Text provided ::
┌──
Yea, anytime I use a regex that isn't immediately obvious I put it in a function called get_<something>. Unfortunately people that write overly complicated and error prone regexes usually don't choose to document them.

laumars · on Nov 13, 2012

If a regex is going to be reusable, then yeah, I'd agree. But dumping single lines of code into their own functions just for readability isn't practical for real time systems. In those cases you really should be using comments as they get stripped out by the compiler.

entropy_ · on Nov 13, 2012

Couldn't those functions just be inlined by the compiler if they're simple regex-wrappers anyway?

I do agree that it might be overkill to move regexes to their own functions just for readability's sake but I don't buy the performance argument. Furthermore, regexes are most popular in scripting languages that no sane person would use for real time performance-critical systems anyway.

laumars · on Nov 13, 2012

1. Ahh right. I wasn't aware that happened.

2. Web sites are a classic example of scripting languages being used for real time performance critical systems (though I'm not arguing that all web sites are real time).

Sometimes the ability to modify code easily is as important to the choice of languages as the raw execution speed of the compiled binaries.

jbooth · on Nov 13, 2012

REGEXES aren't practical for real time systems.

If you're using a regex, and certainly if you're using a language other than C, you probably have space for the function call overhead.

laumars · on Nov 13, 2012

I don't really agree with that.

Sometimes C is inappropriate (eg you'd be nuts to build a website in C yet some sites do offer real time services)

Often the data set and/or logic required makes C an inappropriate language (eg you wouldn't use C for AI nor for some types of database operations).

And even in the cases where you're just building a standard procedural system, sometimes the interface lends itself better to other languages (eg C would be possibly the worst language for real time websites.)

But even in the cases where you're building a solution that's suited for C, there are still other performance languages which could be used.

"Real time" is quite a general term and as such, sometimes it makes more sense to use scripting languages which are performance tuned. Which is where writing 'good' PCRE is critical as RegEx can be optimised and compiled - if you understand the quirks of the language well enough to avoid easy pitfalls, eg s/^\s//; s/\s$//; outperforms s/(^\s|\s$)//; despite it being two separate queries as opposed to one.
└──
Data section ::
┌──
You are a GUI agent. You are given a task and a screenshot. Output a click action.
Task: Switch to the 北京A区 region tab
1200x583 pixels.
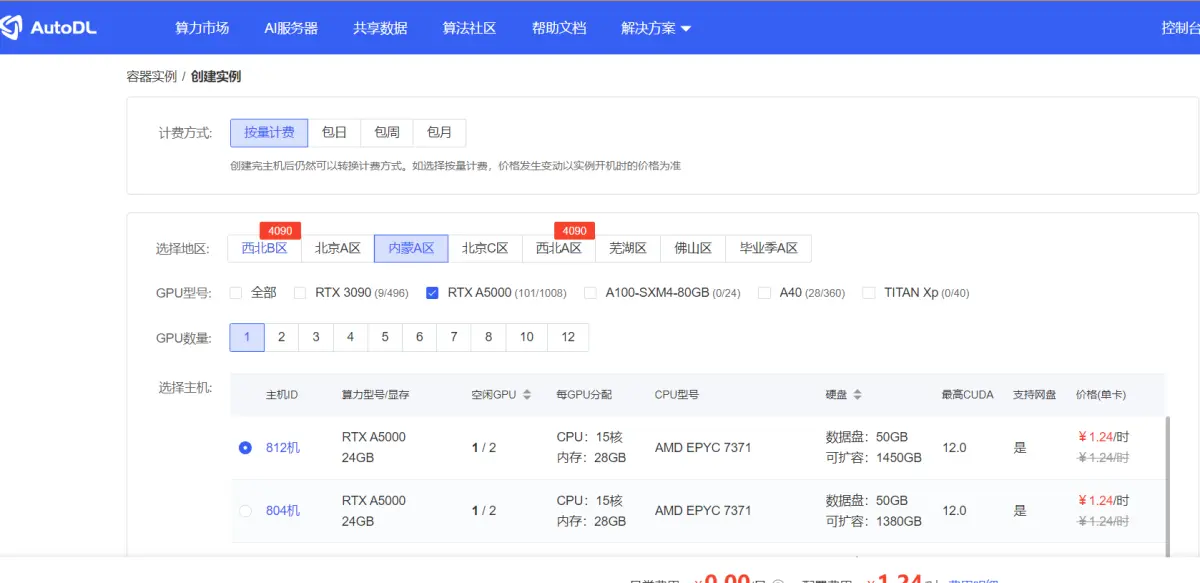(337, 248)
└──
Pick up the forum thread about regexes and real-time systems after its last comment and keep it going. The data is separate material and has nothing to do with the forum thread.

Result of this task ::
jbooth · on Nov 13, 2012

"Real time" is commonly assumed to mean that you can't use a garbage collected language or need to be extremely careful doing so because random pauses of 100ms break your constraints.

If you're in a situation where the overhead of a couple of function calls is unacceptable, regexes are totally unacceptable and you need to write custom character manipulation.

This situation is really rare and in almost all business cases, using C is inappropriate.

hellrich · on Nov 13, 2012

Shouldn't most compilers (jit-)inline it?

yxhuvud · on Nov 12, 2012

or even better # Match only printable ASCII characters.

noonespecial · on Nov 12, 2012

The writer of said script needing rehabilitation probably doesn't have that much insight. Just try to tell me what you were trying to get done and that will be enough.

The worst case is when the original author never really had it clear in his/her mind what exactly that compound regex was trying to accomplish. They just kind of bodged and hacked till the usual input stream started coming out right. Trying to write a clear comment on the purpose of the regex helps with that too.

CountHackulus · on Nov 12, 2012

Thank you for that. You have no idea how annoying it is to port perl scripts from ASCII to EBCDIC when they do that kind of thing.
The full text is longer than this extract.